Shayara Bano v. Union of India is also a stirring example where the Supreme Court placed pragmatism and practicality over religious compulsions when it held that the practice of ‘Triple Talaq’ was unconstitutional. This judgment came as a refreshing relief to many Muslim women who otherwise were at the mercy of being divorced by their spouses by taking recourse to the reductionist means of uttering the Arabic word for divorce ‘talaq’ thrice. However Panda expresses his reservations on certain aspects of the judgment rendered by the Honourable Apex Court. He claims that the Court took the easy way out and that “the bench mainly considered whether or not triple talaq was an essential part of Islam instead of focusing on women empowerment. It would have been preferable if the Court had firmly acknowledged that Article 25 of the Constitution expressly provided that any practice that is inconsistent with fundamental rights is liable to be struck down, irrespective of, whether or not, it is an essential religious practice.”

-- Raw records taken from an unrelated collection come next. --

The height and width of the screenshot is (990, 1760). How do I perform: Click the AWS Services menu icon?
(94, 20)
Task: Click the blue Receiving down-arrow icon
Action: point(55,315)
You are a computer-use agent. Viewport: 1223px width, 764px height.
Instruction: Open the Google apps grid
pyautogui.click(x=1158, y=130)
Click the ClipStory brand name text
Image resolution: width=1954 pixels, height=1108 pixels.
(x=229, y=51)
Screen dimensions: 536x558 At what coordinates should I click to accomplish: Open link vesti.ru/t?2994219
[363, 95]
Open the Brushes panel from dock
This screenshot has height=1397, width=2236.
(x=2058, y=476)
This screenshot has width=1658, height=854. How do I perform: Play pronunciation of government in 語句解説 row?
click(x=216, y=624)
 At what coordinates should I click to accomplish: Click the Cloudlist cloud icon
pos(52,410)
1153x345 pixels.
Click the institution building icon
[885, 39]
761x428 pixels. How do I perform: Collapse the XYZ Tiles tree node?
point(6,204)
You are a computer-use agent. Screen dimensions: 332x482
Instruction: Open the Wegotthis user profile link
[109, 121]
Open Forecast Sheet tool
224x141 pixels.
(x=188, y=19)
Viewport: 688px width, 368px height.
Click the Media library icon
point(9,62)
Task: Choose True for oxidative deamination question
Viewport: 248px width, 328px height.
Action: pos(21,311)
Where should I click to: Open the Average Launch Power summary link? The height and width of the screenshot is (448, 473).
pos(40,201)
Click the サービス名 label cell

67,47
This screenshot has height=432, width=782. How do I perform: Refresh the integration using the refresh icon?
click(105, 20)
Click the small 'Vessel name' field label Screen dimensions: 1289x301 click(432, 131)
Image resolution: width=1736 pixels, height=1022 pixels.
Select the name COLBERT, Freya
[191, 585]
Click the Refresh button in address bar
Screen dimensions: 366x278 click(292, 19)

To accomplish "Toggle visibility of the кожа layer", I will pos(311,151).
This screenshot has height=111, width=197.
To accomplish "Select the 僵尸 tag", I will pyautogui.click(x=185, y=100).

As Panda demonstrates, the Supreme Court is not averse to prosecuting its own fraternity in the case of proven misdemeanours and misdeeds. In the year 2019, Chief Justice of India Ranjan Gogoi allowed the CBI to file an FIR against Justice S.N. Shukla, a sitting judge of the Allahabad High Court, who was being investigated for allegedly indulging in corruption and favouring a private medical college in a case arising out of an MBBS admission scam.
“Supreme Court” is a welcome and refreshing read for all those who are curious to know the stature, position and functions of the highest judicial authority in India.